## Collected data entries

◆ ◆ ◆ ◆ ◆

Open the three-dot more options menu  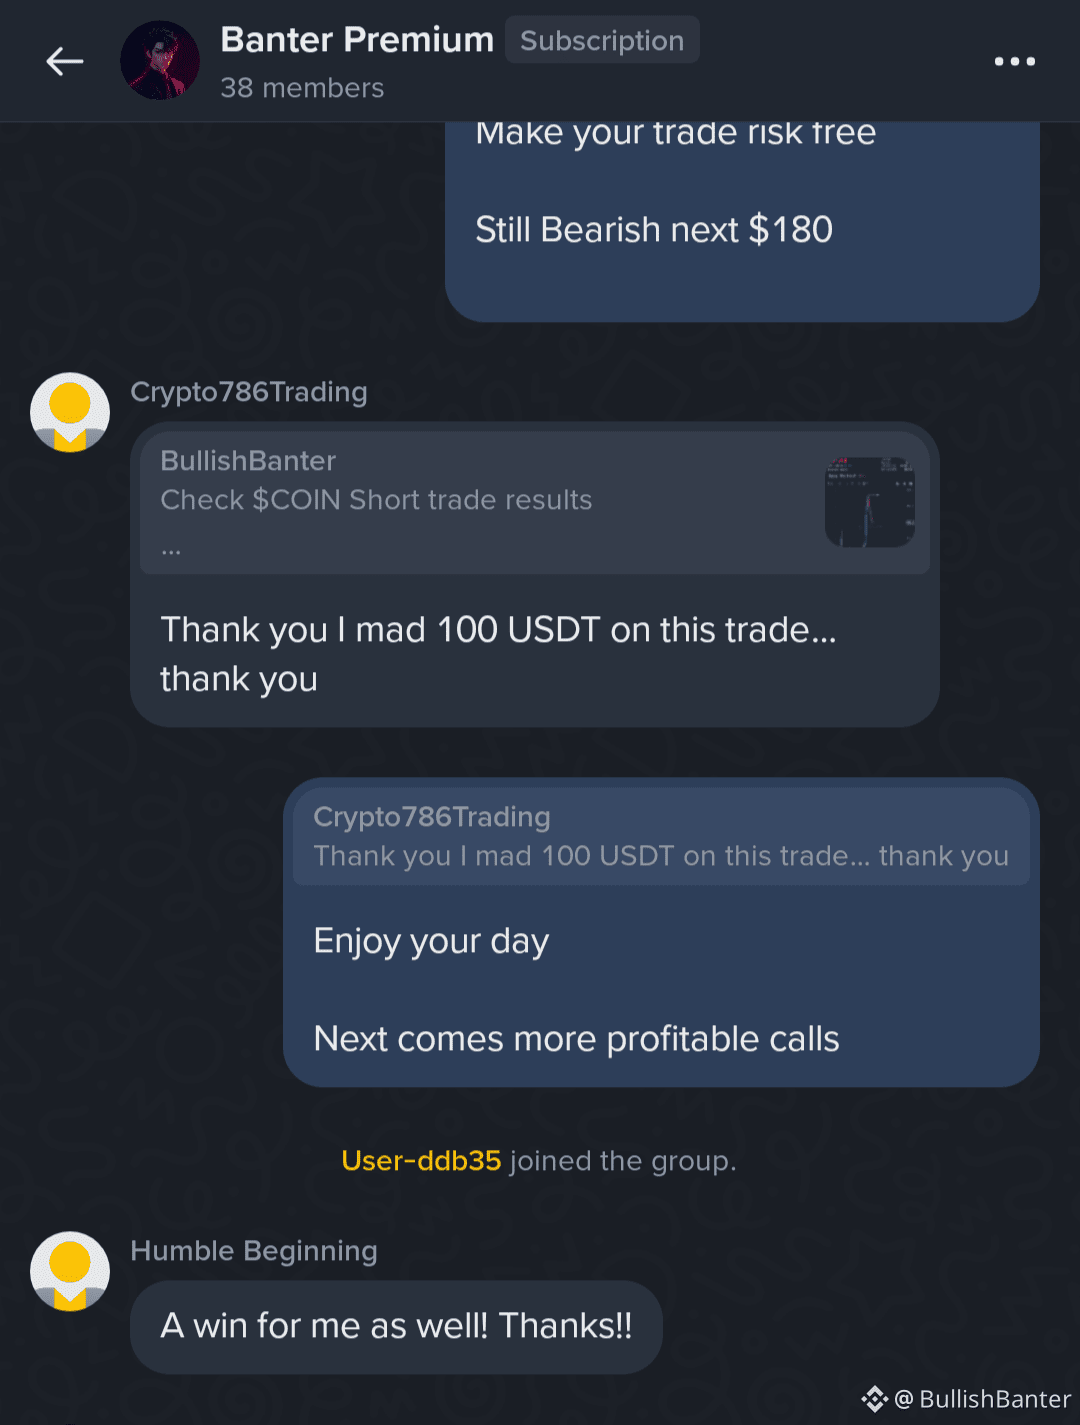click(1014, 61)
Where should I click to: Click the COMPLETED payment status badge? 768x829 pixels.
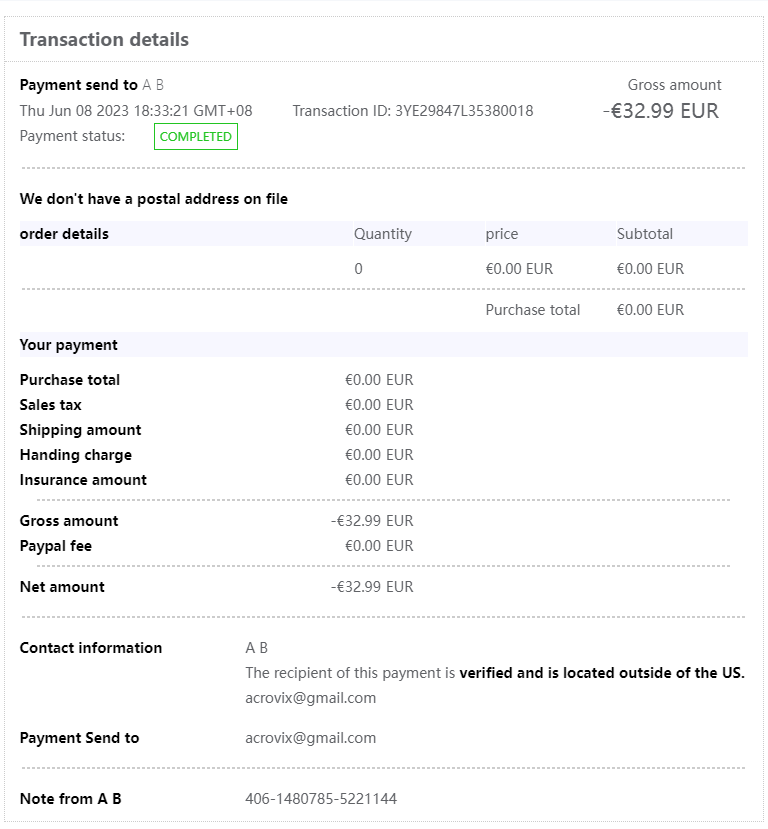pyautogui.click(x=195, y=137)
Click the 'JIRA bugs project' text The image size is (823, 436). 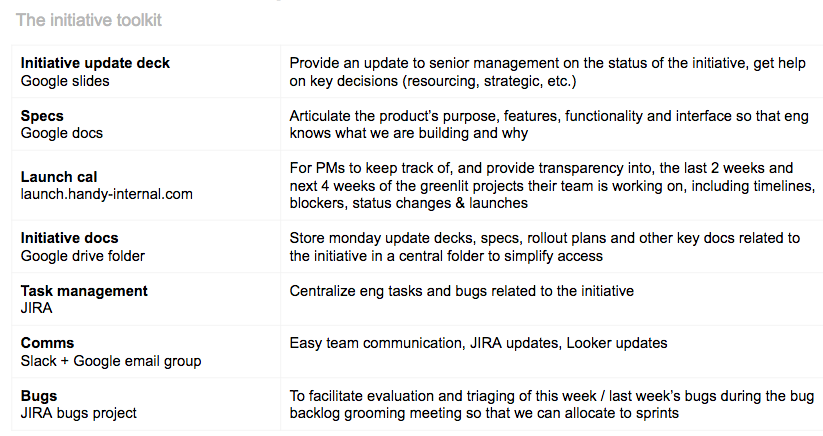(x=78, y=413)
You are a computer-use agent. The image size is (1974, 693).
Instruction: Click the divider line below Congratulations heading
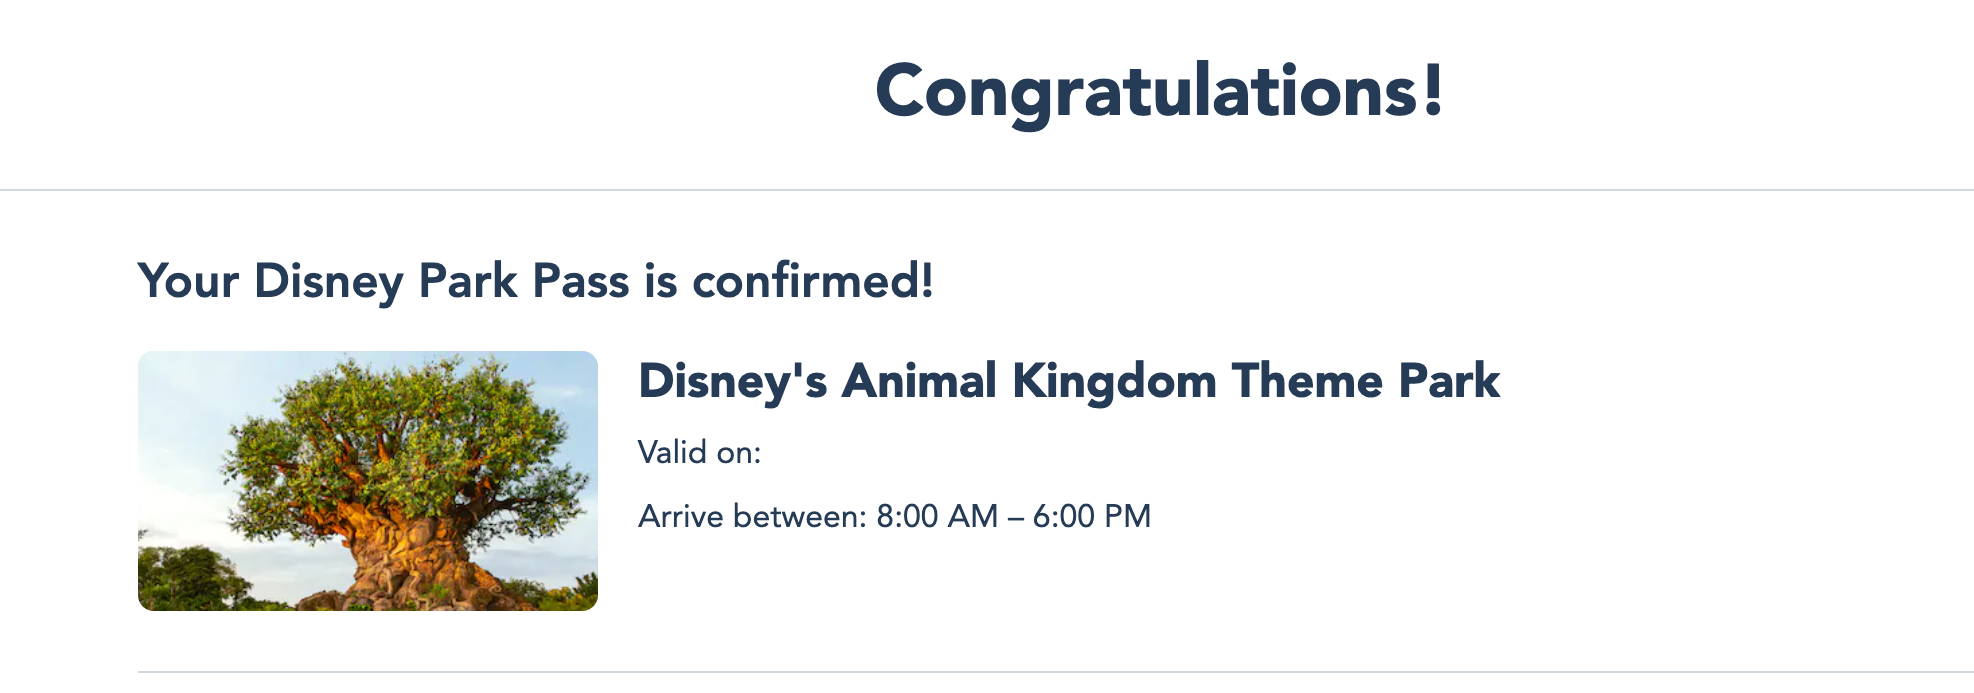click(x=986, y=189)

◆ ◆ ◆ ◆ ◆

## Your goal
Write out word for word every line from the line with "Instruction: Click the" through the final line of the records, both included, skipping the pictures.

## Result
Instruction: Click the divider line below Congratulations heading
click(x=986, y=189)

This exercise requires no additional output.